Dénoncer les régimes autoritaires – La folie de Pinochet est un livre coup de poing –, donner la parole aux humbles, raconter et défendre la nature, autant de batailles au cœur de ses livres avec des personnages récurrents comme les baleines disparues du détroit de Magellan dans Le Monde du bout du monde ou L’histoire de la baleine blanche, son dernier livre paru chez Métailié qui mêle un conte traditionnel des peuples lafkenche du sud du Chili avec l’épopée de Moby Dick d’Herman Melville. Mais c’est la baleine qui raconte l’histoire, magique et triste !
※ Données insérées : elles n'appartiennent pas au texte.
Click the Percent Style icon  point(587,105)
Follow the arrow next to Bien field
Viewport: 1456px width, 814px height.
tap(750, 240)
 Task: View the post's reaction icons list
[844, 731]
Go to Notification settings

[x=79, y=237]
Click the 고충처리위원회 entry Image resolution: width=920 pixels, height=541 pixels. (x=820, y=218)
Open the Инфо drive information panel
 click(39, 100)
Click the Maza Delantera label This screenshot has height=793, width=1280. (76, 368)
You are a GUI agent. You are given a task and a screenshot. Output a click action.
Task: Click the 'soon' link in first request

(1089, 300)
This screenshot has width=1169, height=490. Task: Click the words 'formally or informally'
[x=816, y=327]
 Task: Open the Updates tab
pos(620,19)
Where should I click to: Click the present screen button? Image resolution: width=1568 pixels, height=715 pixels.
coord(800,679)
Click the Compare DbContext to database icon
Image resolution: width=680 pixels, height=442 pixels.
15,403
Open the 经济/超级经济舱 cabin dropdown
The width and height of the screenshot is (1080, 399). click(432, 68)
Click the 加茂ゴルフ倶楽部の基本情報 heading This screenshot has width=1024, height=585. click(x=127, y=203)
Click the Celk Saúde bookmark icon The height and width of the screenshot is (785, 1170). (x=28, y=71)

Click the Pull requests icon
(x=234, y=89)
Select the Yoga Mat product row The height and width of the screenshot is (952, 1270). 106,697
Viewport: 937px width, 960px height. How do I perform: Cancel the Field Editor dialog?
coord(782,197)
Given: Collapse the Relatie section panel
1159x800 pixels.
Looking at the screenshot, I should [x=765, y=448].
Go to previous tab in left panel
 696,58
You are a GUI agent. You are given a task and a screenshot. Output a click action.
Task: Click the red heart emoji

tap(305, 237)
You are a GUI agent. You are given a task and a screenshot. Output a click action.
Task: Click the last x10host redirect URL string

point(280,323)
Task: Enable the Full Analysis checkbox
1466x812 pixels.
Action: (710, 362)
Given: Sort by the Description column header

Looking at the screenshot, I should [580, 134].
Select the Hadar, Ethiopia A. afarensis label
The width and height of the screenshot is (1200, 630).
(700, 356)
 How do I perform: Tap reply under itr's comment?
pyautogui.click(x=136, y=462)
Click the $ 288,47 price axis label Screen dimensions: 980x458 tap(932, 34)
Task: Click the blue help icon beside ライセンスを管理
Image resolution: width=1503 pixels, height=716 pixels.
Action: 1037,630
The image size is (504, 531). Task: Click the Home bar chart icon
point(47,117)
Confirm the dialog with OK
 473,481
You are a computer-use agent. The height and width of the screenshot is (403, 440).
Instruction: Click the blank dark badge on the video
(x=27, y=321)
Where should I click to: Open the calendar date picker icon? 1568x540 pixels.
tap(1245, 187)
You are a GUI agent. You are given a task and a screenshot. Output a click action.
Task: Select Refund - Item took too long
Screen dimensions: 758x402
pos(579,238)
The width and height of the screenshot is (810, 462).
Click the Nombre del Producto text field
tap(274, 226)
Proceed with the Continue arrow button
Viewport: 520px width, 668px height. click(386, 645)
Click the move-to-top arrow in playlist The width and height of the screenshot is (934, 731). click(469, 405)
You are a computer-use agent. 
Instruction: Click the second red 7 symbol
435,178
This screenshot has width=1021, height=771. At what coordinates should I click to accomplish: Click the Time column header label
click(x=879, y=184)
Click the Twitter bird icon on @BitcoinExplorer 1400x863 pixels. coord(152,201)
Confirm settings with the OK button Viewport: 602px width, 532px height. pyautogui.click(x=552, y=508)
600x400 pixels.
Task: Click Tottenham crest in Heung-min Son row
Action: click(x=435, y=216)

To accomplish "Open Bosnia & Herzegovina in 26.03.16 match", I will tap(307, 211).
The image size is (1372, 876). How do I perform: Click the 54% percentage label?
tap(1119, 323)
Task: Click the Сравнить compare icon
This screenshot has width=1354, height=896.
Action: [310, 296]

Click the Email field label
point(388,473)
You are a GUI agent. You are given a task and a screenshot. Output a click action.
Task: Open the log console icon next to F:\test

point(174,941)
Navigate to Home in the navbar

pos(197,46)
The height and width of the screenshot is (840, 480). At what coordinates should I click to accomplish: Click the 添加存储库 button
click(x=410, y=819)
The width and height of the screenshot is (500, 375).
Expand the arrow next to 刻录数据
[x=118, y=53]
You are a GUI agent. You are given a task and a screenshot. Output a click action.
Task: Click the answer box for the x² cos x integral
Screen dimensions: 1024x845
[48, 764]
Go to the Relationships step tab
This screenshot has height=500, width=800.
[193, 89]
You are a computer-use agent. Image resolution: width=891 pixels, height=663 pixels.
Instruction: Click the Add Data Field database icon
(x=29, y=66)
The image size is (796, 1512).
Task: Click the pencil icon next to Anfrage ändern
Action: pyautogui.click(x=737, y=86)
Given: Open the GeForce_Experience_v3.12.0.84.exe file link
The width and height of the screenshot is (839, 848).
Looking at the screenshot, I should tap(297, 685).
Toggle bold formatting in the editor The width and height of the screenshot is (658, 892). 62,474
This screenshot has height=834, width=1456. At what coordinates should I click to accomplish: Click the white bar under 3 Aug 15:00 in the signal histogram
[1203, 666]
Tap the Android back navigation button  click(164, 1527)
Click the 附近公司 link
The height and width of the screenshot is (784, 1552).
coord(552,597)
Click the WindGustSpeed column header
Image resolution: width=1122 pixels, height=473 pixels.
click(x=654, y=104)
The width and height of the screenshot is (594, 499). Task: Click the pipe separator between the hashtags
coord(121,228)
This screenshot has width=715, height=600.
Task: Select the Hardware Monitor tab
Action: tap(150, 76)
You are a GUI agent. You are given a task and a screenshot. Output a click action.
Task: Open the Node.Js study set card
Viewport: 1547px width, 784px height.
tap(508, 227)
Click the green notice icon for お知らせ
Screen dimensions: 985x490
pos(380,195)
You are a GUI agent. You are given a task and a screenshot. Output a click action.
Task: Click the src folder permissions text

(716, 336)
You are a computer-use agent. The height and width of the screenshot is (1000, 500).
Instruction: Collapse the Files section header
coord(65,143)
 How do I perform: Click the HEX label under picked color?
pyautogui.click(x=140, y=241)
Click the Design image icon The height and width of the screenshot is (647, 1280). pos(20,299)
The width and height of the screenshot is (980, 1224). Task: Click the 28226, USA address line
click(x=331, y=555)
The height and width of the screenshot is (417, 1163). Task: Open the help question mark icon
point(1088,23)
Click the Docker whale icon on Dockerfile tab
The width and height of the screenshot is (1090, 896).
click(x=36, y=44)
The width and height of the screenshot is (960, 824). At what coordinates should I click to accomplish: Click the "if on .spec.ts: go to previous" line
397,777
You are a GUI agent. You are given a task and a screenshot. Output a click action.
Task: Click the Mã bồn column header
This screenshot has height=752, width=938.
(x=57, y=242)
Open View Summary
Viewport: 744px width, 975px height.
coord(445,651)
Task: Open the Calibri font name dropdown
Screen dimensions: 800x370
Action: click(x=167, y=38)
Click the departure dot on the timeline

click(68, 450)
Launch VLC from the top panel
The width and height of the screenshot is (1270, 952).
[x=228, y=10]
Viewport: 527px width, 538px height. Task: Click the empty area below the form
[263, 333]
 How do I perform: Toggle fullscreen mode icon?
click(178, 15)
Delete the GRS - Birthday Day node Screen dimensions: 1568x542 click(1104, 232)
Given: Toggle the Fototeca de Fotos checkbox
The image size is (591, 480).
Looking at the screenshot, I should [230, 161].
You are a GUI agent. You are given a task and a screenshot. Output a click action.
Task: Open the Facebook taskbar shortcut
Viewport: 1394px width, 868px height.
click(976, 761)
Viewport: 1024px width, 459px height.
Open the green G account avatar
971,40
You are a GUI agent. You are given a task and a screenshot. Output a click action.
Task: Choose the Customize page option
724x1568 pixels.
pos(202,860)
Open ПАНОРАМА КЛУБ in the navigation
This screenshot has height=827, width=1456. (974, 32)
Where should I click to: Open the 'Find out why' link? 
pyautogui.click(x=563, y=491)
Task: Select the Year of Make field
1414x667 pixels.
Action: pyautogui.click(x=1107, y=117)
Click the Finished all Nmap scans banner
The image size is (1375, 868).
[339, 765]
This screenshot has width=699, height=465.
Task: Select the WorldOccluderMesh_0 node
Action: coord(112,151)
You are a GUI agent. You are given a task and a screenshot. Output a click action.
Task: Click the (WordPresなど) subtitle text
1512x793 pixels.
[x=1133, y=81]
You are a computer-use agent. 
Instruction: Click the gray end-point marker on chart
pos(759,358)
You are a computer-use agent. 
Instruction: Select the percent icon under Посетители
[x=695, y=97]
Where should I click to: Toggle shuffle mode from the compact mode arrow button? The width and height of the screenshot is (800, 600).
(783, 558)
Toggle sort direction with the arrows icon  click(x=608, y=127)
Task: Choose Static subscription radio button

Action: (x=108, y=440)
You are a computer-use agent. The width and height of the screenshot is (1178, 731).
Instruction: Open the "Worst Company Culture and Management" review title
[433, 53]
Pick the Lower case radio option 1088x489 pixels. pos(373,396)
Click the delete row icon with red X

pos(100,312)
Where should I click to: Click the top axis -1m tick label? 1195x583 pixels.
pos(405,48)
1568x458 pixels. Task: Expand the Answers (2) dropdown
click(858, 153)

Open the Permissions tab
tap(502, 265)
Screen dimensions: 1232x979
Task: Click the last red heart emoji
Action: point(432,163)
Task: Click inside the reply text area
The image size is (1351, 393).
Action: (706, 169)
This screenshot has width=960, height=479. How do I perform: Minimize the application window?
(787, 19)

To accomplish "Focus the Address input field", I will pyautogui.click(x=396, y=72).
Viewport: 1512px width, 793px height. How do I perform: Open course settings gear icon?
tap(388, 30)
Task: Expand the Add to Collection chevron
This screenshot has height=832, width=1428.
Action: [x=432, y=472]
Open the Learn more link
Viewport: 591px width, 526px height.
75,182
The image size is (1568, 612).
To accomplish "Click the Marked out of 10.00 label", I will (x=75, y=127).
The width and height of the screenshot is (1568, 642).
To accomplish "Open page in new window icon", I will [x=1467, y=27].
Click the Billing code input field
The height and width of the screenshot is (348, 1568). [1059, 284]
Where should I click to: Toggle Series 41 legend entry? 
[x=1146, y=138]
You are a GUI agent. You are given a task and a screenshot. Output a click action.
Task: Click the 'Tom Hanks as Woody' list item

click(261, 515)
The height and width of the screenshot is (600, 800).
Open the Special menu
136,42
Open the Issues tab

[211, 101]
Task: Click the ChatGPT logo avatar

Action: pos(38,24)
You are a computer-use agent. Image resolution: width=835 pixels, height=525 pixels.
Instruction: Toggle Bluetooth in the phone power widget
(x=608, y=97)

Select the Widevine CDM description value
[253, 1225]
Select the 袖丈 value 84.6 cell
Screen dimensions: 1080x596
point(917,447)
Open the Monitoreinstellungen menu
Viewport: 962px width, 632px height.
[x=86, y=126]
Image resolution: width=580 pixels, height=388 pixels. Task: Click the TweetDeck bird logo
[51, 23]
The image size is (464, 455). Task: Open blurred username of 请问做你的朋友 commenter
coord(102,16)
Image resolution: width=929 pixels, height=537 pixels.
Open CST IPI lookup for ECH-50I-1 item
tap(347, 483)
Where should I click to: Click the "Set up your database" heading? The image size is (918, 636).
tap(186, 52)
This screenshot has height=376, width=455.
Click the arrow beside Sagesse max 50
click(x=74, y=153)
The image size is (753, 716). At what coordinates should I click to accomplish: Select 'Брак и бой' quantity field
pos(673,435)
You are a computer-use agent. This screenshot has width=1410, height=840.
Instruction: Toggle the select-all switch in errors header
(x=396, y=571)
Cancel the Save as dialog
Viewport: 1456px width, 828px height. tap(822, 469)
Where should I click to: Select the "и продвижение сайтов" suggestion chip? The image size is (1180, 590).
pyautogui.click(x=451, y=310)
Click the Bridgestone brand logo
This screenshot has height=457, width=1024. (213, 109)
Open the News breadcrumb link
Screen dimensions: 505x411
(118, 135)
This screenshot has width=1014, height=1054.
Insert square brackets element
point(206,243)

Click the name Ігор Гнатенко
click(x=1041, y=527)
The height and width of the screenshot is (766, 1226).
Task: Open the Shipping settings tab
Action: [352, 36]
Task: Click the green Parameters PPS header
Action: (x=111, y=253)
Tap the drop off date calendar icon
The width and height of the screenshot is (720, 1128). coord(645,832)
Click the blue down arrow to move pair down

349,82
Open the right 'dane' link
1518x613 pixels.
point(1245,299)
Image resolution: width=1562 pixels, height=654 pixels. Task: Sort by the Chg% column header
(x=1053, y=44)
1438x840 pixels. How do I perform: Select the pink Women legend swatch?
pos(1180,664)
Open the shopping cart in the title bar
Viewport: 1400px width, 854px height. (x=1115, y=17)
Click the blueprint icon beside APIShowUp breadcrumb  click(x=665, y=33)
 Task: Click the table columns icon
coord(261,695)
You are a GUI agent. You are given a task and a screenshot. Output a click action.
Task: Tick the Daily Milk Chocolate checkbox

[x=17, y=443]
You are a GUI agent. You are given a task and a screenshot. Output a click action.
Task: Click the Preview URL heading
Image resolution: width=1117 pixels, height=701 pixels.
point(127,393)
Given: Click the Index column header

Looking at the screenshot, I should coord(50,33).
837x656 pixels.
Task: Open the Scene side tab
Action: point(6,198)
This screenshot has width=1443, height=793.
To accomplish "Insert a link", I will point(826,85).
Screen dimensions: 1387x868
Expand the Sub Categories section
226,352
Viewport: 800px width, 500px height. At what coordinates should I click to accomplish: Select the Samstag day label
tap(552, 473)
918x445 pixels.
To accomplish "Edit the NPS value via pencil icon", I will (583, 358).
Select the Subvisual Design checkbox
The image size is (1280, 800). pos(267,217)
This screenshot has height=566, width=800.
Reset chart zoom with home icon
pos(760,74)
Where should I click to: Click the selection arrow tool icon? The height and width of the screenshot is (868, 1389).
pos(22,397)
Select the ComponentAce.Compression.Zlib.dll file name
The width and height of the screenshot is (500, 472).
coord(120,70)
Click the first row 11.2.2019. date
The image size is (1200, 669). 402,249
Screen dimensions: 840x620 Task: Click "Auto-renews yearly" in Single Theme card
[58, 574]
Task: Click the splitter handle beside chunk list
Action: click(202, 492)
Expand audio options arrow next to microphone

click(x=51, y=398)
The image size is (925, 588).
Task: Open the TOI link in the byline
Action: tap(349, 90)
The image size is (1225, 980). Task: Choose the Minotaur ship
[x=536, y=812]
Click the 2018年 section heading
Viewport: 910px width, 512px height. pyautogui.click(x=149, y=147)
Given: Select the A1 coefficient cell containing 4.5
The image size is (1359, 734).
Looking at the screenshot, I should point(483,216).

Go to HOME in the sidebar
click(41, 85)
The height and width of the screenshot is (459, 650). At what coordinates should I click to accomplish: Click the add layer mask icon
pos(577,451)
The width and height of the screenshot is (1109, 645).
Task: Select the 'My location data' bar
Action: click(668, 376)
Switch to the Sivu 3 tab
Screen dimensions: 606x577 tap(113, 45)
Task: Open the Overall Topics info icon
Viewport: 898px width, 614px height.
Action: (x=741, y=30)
Son oeuvre embrasse tous les publics, de 7 à 77 ans et mêle épopée – on y retrouve les accents de Francisco Coloane, autre conteur chilien-, fable politique et humour (parfois) noir comme dans L’ombre de ce que nous avons été, roman à tiroirs racontant les mésaventures de trois militants de gauche, trois pieds nickelés de retour dans leur pays après des années d’exil. « Je ne peux pas imaginer la littérature autrement que comme un acte de résistance contre tout ce que je trouve sale et injuste », disait Luis Sepúlveda. Résister toujours: l’écrivain avait soutenu les manifestations pour plus de justice sociale au Chili et, au micro d’Orlando Torricelli, de la rédaction en espagnol de RFI, avait demandé la démission du président Piñera.
Faire parler les baleines, les mouettes et les chats, rend le monde plus supportable. « Lire fait du bien », décidément.